The (very informal) “reception” was held in the repurposed Woolmarket. The revamped building stands on a part of the site that was once home to one of the largest mixed trade markets of its kind in Britain. I remember the Woolmarket well, from visits I paid to if from the late 1950’s until I left Doncaster (for the final time) in the late 1980’s. In those days it held over 100 fixed market stalls, where people traded in all manner of eclectic things, including (but not restricted to) spare parts for appliances, automotive spares, army surplus clothing, wool, fabrics, cushion foam, pet food, crockery, tailoring and dress-making alteration services. Several cafes were situated along the outer walls of the building, accessible from the aptly named Market road, that ran alongside six days a week and internally on Tuesdays, Fridays and Saturdays. How times change! The Woolmarket is now a “leisure” venue, with ten food vendors, three bars, occasional live music and a range of games and activities. It’s proudly LBGTXYZ+ friendly and as it was Doncaster Pride the weekend I was there, the bunting was out in force.
There’s a street opposite the Woolmarket called Copley Road. Not that many years ago its terraced houses were home to market traders, factory workers (Wheatley Hall Road, where International Harvesters, Don Valley Engineering and other large employers were based is just a stones throw away) and other Yorkshire working class folk. At the top end of Copley Road there lived several West Indian families whose menfolk also worked locally and they were very much an accepted part of the community. Stork, now boarded up and verging on derelict, was where, just over forty one years ago, we bought our first pushchair (they weren’t called buggies back then). In Copley Road you can now buy a range of bitter gourds, okra, rice in huge bags, lentils and chickpeas, I’ve no doubt if you ask at the right doorway, some bush meat, or maybe even the odd swan may well be available and, once you’ve done your shopping you can sit and wile away your days sucking on a hookah pipe if that’s what floats your dinghy. Something that you’re highly unlikely to see is Mrs. Ramsbottom at number 35, dressed in her wraparound pinny, scrubbing her front step. I’ve seen pictures of the streets of Lahore and I’ve wandered around Old Delhi. South Parade and Hallgate, once the two (linked) main thoroughfares, are lined with pubs, bars, clubs, fast food eating houses, the ubiquitous nail bars, vape shops and “Turkish” barbers. This once bustling town centre would, not too long ago, have been heaving with folk, but on this particular Friday there was hardly a soul to see.
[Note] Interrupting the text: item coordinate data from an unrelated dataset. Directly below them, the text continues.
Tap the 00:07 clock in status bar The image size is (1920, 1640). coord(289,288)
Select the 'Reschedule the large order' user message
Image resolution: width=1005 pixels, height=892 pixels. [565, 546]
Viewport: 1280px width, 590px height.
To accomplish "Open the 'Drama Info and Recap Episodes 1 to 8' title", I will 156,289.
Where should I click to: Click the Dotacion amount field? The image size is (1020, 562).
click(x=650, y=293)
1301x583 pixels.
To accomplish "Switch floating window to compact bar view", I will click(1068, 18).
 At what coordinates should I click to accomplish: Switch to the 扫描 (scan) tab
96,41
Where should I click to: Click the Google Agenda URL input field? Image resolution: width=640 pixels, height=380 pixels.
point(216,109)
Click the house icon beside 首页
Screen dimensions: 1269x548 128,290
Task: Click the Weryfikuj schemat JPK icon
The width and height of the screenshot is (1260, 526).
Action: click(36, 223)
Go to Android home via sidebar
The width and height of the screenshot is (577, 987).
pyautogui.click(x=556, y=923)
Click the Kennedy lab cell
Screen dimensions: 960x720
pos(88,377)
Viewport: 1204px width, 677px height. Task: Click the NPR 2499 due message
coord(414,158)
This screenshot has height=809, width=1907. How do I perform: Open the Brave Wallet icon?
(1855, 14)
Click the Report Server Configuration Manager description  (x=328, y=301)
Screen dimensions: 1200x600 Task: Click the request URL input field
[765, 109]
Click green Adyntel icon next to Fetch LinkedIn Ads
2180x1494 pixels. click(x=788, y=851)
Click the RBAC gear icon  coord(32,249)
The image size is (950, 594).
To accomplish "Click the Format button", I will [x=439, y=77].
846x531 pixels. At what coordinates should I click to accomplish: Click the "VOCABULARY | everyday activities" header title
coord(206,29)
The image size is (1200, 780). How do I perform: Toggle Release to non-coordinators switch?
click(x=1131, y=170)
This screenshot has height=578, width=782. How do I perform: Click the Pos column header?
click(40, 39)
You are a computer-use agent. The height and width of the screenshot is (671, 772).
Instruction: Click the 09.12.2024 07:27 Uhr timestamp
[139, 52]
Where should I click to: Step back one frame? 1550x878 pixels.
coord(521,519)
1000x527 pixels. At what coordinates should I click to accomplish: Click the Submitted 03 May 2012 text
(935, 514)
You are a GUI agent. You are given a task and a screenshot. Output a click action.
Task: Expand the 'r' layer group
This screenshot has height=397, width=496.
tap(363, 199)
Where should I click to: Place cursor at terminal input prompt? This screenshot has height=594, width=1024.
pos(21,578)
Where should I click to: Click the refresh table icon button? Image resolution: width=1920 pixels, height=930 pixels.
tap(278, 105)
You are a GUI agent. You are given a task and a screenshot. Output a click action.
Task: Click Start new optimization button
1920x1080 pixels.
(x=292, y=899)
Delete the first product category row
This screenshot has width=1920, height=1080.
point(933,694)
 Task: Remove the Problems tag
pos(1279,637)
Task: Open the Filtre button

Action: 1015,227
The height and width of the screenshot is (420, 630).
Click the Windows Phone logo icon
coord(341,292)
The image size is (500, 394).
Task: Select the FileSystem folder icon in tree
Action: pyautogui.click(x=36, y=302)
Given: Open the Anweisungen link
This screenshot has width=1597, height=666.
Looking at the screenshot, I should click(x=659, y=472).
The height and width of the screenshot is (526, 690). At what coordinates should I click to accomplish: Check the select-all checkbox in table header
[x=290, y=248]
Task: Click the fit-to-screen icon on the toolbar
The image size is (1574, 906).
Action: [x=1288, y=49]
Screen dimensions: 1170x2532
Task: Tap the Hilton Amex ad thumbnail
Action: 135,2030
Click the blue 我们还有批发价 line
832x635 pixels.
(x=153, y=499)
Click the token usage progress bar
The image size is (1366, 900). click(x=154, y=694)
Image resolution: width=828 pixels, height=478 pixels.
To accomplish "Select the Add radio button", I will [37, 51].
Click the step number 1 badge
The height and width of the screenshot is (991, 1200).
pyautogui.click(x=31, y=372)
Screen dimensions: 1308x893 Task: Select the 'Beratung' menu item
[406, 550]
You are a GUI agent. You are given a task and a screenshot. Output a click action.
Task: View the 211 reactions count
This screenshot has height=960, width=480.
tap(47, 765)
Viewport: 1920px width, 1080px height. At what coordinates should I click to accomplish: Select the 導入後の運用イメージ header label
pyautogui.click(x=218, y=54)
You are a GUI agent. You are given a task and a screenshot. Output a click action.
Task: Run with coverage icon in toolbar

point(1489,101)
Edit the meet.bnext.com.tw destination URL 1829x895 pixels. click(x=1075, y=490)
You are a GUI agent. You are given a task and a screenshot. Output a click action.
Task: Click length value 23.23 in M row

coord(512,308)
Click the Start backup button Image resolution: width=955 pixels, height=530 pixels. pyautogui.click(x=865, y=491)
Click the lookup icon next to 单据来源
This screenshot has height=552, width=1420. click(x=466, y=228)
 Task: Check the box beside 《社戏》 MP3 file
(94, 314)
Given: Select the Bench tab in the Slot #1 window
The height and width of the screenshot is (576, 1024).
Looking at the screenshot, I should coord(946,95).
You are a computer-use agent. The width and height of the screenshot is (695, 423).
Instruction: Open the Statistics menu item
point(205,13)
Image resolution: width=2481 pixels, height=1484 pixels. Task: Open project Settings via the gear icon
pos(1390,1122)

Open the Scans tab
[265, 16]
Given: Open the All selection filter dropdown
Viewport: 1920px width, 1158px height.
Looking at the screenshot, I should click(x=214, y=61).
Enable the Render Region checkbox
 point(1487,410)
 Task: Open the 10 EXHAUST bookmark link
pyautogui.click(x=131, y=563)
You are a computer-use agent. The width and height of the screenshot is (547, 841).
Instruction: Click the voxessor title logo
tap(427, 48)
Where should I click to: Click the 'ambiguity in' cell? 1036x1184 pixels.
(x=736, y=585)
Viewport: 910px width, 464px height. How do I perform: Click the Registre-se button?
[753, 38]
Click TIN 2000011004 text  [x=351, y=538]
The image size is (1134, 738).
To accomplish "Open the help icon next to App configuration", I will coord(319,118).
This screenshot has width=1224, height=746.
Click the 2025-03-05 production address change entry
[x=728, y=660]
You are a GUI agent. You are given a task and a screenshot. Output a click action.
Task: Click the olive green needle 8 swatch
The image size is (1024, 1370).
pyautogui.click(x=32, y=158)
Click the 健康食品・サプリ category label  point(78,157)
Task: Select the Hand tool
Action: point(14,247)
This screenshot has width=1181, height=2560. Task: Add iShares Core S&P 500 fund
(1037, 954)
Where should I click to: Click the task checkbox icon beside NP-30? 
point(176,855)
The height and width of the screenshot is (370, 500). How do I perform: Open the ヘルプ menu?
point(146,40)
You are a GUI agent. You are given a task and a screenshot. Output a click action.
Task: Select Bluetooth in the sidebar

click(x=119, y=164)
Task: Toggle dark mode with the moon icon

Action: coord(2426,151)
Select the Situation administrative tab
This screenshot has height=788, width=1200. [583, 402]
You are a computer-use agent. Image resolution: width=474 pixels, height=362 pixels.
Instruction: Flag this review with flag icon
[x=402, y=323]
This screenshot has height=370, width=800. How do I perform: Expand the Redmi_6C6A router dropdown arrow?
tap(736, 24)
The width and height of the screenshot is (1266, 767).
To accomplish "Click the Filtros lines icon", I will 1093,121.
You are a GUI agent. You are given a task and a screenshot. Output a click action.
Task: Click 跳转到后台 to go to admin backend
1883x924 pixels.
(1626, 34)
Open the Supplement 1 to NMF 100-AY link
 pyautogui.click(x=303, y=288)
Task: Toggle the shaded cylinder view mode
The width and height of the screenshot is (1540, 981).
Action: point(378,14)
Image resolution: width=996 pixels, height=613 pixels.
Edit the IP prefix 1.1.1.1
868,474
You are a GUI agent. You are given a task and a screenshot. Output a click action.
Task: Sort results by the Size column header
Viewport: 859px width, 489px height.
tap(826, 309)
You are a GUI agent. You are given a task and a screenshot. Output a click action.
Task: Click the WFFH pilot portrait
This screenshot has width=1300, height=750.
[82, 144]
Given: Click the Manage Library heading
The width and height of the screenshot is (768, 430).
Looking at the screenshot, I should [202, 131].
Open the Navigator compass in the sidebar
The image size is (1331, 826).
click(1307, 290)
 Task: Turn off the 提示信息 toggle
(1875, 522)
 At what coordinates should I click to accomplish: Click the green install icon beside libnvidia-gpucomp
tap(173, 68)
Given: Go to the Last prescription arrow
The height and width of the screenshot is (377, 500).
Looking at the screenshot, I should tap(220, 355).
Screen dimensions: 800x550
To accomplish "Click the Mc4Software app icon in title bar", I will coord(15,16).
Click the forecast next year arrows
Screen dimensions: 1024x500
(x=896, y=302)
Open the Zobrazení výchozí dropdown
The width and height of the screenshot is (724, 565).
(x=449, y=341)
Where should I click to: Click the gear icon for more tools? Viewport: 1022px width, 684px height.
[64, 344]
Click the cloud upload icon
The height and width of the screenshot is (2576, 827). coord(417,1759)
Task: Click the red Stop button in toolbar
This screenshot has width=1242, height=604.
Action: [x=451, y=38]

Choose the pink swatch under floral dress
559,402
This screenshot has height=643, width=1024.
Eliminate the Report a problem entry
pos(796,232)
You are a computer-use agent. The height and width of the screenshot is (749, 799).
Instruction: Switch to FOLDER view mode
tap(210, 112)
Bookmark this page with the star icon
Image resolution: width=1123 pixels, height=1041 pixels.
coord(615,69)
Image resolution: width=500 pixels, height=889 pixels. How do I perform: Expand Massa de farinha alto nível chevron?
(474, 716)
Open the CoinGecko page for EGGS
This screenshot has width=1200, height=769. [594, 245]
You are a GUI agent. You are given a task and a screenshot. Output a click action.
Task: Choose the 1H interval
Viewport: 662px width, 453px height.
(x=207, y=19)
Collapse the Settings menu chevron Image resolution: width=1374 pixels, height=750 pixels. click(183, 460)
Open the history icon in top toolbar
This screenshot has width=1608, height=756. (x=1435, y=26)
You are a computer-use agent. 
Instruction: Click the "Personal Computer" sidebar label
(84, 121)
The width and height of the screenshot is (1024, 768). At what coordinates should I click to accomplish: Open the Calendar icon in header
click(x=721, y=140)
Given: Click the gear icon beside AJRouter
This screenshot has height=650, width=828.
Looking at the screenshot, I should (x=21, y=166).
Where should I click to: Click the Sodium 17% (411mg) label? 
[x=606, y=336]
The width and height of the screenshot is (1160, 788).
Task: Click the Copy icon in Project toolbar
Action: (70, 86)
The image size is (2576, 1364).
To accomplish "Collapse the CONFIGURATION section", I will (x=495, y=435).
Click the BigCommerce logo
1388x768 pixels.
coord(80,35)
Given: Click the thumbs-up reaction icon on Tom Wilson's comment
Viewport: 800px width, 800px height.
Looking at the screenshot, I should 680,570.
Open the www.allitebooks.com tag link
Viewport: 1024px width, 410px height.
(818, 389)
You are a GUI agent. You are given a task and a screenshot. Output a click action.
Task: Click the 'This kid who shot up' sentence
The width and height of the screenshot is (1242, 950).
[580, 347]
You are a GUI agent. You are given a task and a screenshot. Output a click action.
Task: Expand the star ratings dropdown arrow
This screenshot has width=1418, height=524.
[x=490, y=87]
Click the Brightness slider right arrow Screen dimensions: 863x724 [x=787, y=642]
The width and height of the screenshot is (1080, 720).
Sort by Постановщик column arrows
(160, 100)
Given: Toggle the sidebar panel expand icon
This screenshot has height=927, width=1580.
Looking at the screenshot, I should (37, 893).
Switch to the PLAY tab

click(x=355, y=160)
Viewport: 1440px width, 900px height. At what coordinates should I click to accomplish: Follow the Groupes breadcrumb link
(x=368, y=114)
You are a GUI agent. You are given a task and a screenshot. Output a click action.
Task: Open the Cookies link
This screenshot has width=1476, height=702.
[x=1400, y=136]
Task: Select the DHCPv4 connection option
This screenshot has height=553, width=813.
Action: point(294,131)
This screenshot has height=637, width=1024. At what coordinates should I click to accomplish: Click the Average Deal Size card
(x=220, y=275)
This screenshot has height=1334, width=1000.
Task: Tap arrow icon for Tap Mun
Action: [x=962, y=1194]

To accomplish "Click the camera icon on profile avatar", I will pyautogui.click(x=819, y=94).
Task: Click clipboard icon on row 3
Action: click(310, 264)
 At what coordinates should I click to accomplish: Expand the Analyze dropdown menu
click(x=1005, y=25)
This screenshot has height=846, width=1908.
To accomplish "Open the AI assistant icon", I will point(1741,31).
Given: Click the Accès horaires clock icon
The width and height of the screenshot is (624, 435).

I could go on, but Donny (as I’m sure is the case with many similar towns) isn’t the Donny I knew and I lament its passing.
The last time I went shopping here I’ll have paid for everything I bought with cash money. In the Woolmarket of today, where most of the disinterested and perfunctory staff are either tattooed and pierced youngsters with dyed mullets (and that’s just the girls), Albanians masquerading as Greek souvlaki Mageiras and Italian Pizza Capacuocho or Bangladeshi/Pakistani men masquerading as Indian curry “Maharaji”, cash isn’t welcome. If you don’t “have the app” you’d better go somewhere else, or hope someone in your company does. “Progress” might be fine and dandy, but, in many ways, what’s been lost isn’t compensated for by Duckpin Bowling, AR Darts, Shuffleboard, overpriced beer, tasteless tacos and a gyros plate consisting mainly of chicken skin!